* Your assignment: Print, exactly and with no pictures, the line containing "Viewport: 573px width, 384px height." and each line after it to the end of the entries below.

Saved data entries
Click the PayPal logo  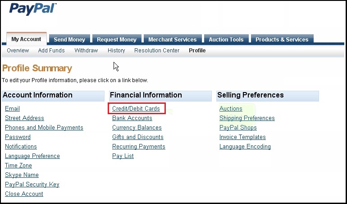pos(33,9)
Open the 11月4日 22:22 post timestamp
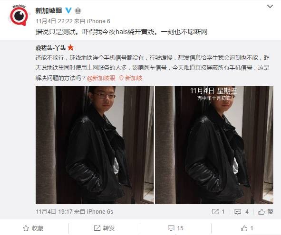This screenshot has height=235, width=281. pos(54,21)
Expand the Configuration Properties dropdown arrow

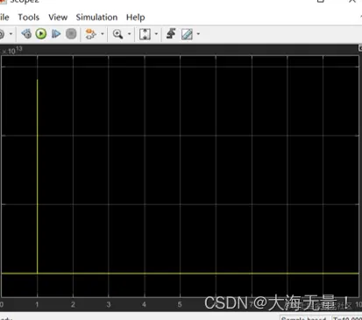[11, 34]
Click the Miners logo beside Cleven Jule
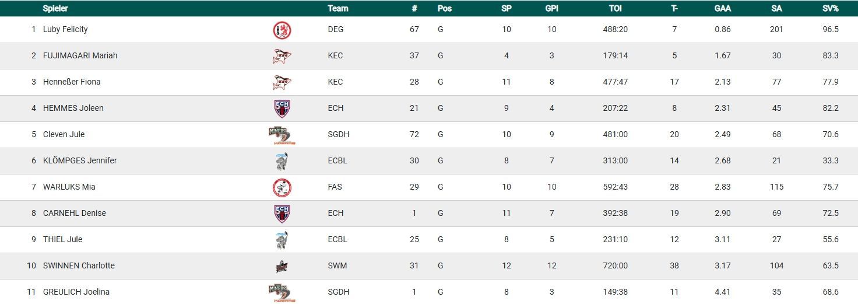 [x=282, y=135]
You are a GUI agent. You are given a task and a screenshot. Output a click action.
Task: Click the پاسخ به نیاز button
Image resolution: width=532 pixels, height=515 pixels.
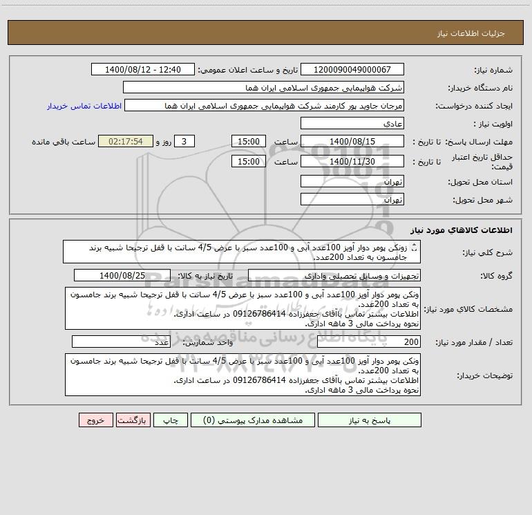pos(367,420)
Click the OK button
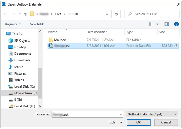 pos(139,122)
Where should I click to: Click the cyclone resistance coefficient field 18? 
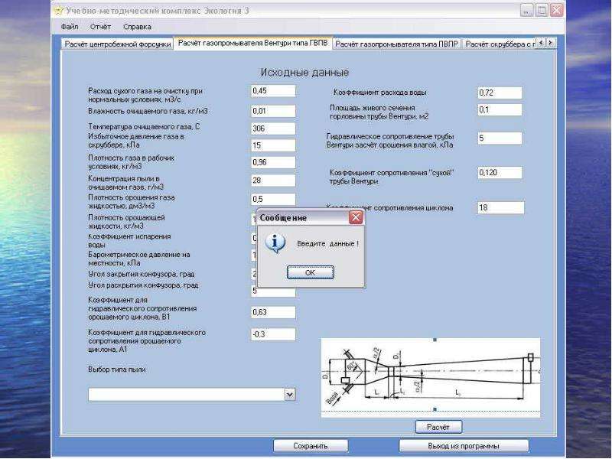[x=501, y=207]
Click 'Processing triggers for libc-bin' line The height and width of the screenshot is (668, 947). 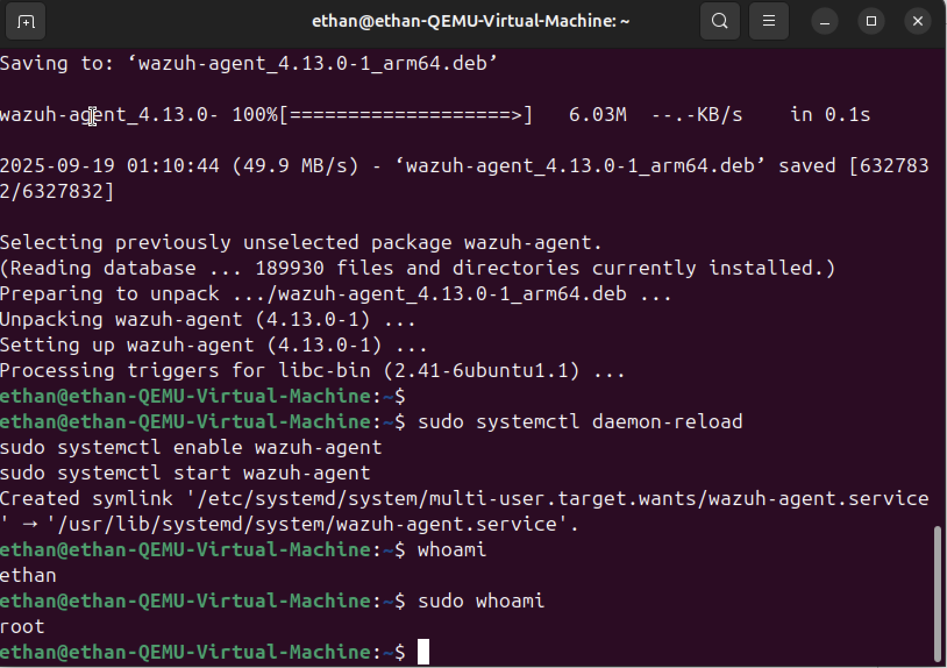tap(312, 370)
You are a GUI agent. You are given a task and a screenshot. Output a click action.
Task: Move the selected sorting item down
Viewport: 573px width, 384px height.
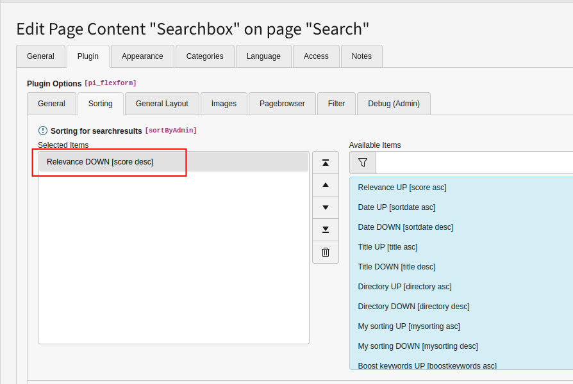tap(326, 207)
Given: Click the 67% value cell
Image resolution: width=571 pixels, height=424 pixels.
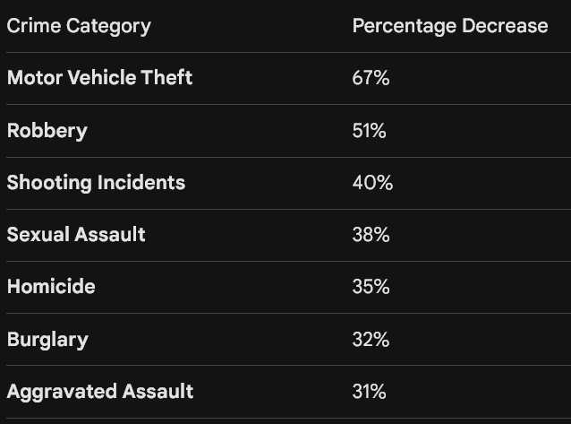Looking at the screenshot, I should point(371,78).
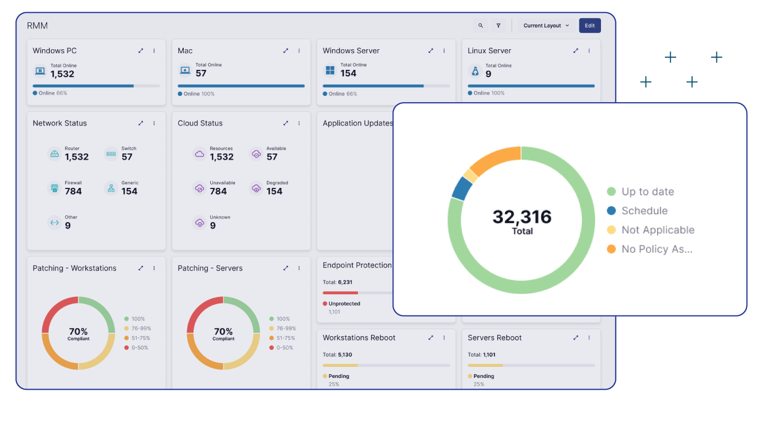Open the Mac widget options menu
The width and height of the screenshot is (763, 424).
click(x=299, y=51)
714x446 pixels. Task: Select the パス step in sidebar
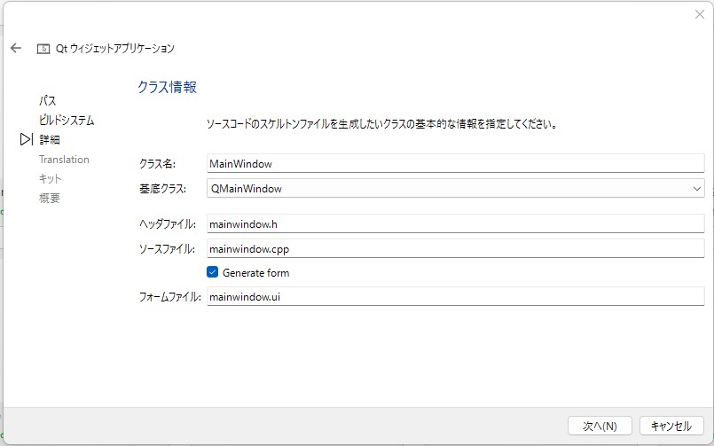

* Exercise response:
Viewport: 573px width, 384px height.
tap(326, 207)
Given: Click the 67% value cell
Image resolution: width=571 pixels, height=424 pixels.
Looking at the screenshot, I should point(371,78).
Open the Mac widget options menu
The width and height of the screenshot is (763, 424).
click(x=299, y=51)
714x446 pixels. Task: Select the パス step in sidebar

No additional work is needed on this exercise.